(Written exercise): Convert the lines of the data between the line containing "Click the 19.69%" and the line containing "tap(1035, 584)", inclusive, into a JSON list of strings with one string per line, omitting blank lines.

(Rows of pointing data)
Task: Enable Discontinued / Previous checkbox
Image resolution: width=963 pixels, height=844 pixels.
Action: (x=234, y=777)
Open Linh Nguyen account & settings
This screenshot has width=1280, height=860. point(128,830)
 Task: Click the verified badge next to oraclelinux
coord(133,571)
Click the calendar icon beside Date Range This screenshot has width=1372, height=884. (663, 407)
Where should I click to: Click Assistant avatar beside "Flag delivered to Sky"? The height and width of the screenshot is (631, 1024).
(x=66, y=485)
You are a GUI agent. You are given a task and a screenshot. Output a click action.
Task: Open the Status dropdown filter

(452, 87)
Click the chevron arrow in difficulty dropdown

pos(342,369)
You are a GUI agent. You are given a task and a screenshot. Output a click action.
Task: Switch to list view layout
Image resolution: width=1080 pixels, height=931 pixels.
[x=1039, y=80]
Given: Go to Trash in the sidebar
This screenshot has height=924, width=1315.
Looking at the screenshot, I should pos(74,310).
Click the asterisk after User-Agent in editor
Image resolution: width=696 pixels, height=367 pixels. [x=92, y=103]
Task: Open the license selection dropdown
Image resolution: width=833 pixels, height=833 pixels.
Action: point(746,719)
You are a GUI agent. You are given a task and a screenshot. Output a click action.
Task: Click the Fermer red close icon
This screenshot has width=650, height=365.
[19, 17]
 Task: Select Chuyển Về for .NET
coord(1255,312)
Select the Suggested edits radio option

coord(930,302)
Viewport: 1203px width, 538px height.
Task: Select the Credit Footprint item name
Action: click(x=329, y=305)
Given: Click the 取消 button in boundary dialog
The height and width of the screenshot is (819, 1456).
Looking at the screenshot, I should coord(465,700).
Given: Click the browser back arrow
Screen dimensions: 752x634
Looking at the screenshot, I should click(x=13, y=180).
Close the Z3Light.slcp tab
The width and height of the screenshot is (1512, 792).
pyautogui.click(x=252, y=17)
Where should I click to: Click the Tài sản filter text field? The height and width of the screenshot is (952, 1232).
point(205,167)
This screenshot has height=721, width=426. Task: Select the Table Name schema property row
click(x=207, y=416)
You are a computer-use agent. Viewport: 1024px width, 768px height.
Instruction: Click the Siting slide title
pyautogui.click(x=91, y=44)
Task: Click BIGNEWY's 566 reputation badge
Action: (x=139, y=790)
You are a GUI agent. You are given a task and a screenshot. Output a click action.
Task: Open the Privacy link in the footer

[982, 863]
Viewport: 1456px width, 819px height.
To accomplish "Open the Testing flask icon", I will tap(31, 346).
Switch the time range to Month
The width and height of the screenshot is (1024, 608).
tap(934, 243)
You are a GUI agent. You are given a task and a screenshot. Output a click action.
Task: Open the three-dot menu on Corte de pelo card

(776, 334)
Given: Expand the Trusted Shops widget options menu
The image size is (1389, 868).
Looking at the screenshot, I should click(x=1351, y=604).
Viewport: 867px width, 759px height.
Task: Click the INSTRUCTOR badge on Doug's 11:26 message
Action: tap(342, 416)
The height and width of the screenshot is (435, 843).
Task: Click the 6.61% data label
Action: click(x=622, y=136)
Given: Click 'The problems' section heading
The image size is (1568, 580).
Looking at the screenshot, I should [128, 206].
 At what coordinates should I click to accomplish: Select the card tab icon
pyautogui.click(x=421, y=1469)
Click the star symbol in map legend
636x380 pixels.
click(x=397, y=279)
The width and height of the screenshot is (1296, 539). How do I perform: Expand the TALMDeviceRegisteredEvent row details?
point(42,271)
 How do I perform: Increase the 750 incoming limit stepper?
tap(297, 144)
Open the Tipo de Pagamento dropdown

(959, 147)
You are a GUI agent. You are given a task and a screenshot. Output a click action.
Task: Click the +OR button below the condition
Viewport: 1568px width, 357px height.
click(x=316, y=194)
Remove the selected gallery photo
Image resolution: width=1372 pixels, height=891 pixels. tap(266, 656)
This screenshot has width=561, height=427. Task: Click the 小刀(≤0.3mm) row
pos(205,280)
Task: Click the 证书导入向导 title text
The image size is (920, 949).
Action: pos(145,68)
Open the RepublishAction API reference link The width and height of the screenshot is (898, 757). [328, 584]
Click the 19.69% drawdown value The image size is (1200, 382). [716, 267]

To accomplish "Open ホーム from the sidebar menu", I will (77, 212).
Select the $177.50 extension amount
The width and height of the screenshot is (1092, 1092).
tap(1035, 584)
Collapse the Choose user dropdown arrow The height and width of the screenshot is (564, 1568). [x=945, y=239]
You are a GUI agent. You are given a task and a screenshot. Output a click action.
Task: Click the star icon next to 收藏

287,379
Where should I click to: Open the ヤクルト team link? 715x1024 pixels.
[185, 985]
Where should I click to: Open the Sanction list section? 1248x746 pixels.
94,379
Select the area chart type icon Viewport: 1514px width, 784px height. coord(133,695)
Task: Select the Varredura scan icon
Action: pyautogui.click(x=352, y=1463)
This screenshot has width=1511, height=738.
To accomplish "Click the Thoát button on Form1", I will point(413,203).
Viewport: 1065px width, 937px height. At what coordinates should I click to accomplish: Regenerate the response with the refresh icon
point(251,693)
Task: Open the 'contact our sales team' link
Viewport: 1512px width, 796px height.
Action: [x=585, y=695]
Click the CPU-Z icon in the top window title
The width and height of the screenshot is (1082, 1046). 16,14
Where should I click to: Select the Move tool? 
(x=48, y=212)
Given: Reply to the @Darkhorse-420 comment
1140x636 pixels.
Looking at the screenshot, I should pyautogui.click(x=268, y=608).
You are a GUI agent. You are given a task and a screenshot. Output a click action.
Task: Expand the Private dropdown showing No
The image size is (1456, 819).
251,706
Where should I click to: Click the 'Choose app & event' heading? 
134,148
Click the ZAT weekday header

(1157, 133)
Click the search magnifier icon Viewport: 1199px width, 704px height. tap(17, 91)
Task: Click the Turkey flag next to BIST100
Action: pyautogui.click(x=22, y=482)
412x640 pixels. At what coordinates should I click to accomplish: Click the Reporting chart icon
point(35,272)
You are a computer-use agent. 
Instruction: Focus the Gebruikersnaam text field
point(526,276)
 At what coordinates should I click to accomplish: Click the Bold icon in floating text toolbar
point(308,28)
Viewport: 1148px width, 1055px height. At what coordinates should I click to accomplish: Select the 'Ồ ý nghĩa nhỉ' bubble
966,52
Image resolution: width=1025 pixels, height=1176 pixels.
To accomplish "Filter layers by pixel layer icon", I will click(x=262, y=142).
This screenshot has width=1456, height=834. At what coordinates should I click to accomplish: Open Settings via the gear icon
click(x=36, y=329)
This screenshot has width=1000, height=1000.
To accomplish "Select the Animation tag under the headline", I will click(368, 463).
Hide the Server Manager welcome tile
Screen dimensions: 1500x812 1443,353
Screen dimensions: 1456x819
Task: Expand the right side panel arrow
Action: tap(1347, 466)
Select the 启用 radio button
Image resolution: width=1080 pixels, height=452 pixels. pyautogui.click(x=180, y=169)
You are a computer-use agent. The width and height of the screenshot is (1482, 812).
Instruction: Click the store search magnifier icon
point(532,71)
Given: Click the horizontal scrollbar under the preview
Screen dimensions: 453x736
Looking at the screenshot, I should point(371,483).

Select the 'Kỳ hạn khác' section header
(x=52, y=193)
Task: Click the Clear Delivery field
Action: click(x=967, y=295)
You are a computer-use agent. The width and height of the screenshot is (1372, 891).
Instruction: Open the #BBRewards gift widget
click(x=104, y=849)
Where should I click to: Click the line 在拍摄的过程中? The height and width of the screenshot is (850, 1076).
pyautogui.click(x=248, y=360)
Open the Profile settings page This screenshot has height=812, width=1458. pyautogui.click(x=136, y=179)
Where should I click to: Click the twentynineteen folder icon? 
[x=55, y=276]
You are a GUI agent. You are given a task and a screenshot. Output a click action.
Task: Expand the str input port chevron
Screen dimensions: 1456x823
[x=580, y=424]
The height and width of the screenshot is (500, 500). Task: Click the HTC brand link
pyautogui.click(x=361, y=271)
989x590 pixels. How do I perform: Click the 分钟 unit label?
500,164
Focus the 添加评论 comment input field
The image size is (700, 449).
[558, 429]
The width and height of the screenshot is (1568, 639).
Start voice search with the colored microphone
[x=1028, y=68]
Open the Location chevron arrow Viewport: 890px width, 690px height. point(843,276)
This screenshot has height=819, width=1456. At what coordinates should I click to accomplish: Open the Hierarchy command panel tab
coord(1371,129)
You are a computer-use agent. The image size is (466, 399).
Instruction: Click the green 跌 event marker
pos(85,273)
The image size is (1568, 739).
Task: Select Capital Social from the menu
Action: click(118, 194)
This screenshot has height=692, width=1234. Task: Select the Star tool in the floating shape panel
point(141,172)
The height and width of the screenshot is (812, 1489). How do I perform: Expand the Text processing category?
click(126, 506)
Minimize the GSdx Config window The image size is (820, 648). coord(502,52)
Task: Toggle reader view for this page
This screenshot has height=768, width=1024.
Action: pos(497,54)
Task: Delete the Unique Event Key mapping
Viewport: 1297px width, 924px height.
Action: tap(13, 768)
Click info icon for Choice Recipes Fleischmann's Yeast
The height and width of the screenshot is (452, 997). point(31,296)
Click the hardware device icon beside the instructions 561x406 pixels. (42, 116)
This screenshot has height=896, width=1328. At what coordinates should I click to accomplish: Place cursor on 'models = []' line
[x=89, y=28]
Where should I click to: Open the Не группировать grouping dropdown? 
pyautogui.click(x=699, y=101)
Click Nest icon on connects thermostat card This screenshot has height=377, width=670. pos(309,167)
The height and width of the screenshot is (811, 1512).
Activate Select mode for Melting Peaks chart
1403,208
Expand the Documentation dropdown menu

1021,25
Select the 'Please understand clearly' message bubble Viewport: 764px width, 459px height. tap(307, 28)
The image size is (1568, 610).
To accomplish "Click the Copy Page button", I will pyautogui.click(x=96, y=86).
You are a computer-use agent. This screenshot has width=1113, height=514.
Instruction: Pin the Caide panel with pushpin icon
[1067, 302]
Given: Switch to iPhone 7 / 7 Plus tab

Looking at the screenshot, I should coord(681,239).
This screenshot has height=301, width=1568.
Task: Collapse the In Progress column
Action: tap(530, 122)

(Right answer):
[
  "Click the 19.69% drawdown value The image size is (1200, 382). [716, 267]",
  "To accomplish \"Open ホーム from the sidebar menu\", I will (77, 212).",
  "Select the $177.50 extension amount",
  "The width and height of the screenshot is (1092, 1092).",
  "tap(1035, 584)"
]